• TEXT SECTION:
++++++++

The IMF official highlighted the importance of managing inflation and promoting private investment and consumption in these countries. Over the past decade, the IMF has supplied roughly $80 billion in emergency funding and Special Drawing Rights (SDR) allocations to African nations. By September 2023, Nigeria had received an SDR of 2147.69 million.

Selassie’s statements were made amid growing demands for debt cancellation from the G24 countries during the IMF/World Bank meeting in Marrakesh. Wale Edun, Nigeria’s Minister of Finance, who supports this call, has also expressed concerns over China’s unfavorable loan conditions and urged G20 members to end export restrictions on fertilizer and grains.

In a Bloomberg Television interview at the annual meetings of the IMF and the World Bank held in Marrakech, Morocco, Selassie disclosed that about eight African nations are currently facing a severe funding squeeze and require international assistance for debt restructuring. He noted that despite various economic scenarios across sub-Saharan Africa, seven to eight countries are dealing with unsustainable debt levels that require restructuring.

++++++++

• TASKS AND EXERCISES:
• 1. Shorten the paragraph of the passage on African debt that begins "In a Bloomberg Television interview," keeping its main facts.
• 2. Answer these questions from the passage on African debt:
(a) How much had Nigeria received in SDR by September 2023?
(b) Who is Nigeria's Minister of Finance?
(c) In which country were the IMF and World Bank annual meetings held?
• 3. Extend the passage on African debt, picking up after its last sentence.

• MATERIAL SUPPLIED:
++++++++

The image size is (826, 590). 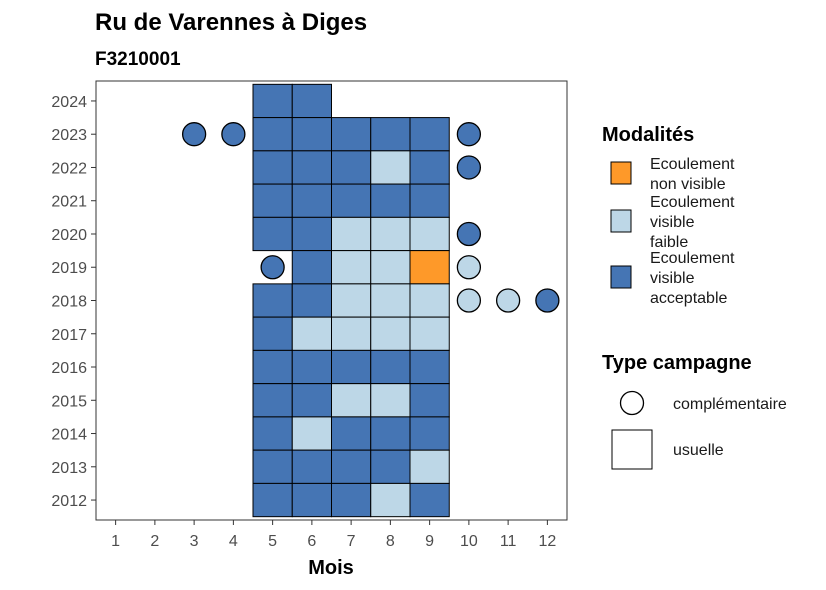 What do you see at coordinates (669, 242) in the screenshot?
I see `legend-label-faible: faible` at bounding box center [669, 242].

++++++++

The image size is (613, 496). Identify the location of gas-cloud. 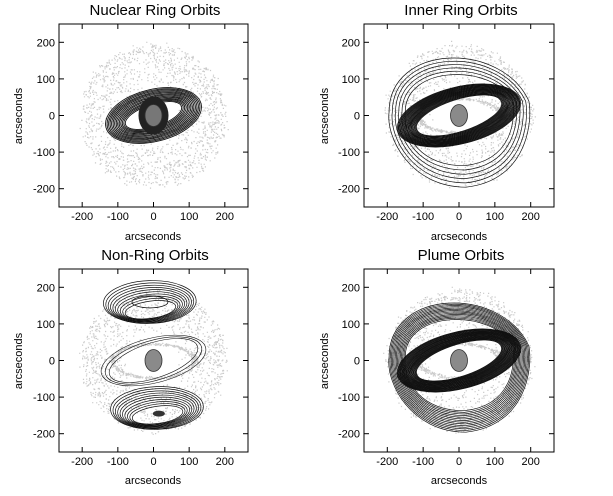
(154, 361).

++++++++

• RESPONSES PER TASK:
• 1. At the IMF and World Bank annual meetings in Marrakech, Morocco, Selassie told Bloomberg Television that about eight African nations face a severe funding squeeze and need international help to restructure their debt. Although economic conditions vary across sub-Saharan Africa, seven to eight countries have unsustainable debt that requires restructuring.

• 2.
(a) 2147.69 million
(b) Wale Edun
(c) Morocco

• 3.
Investors remain watchful of other heavily indebted African nations like Kenya, Angola, Malawi, and Mozambique. Despite a projected slowdown in sub-Saharan Africa’s growth to 3.3% this year from 4% in 2022 due to soaring inflation, aggressive interest-rate increases worldwide, rising debt-service costs, and weakening currencies, Selassie expressed optimism about an imminent deal between Zambia and its creditors. The IMF anticipates a rebound for Africa’s struggling economies and is actively working to mobilize more resources and support policies for a dynamic recovery.

By June 2023, Nigeria’s total debt stock had surged to N87 trillion, according to the DMO. This marks a significant rise from Q1 2022, when Nigeria’s total public debt stock was over N41 trillion.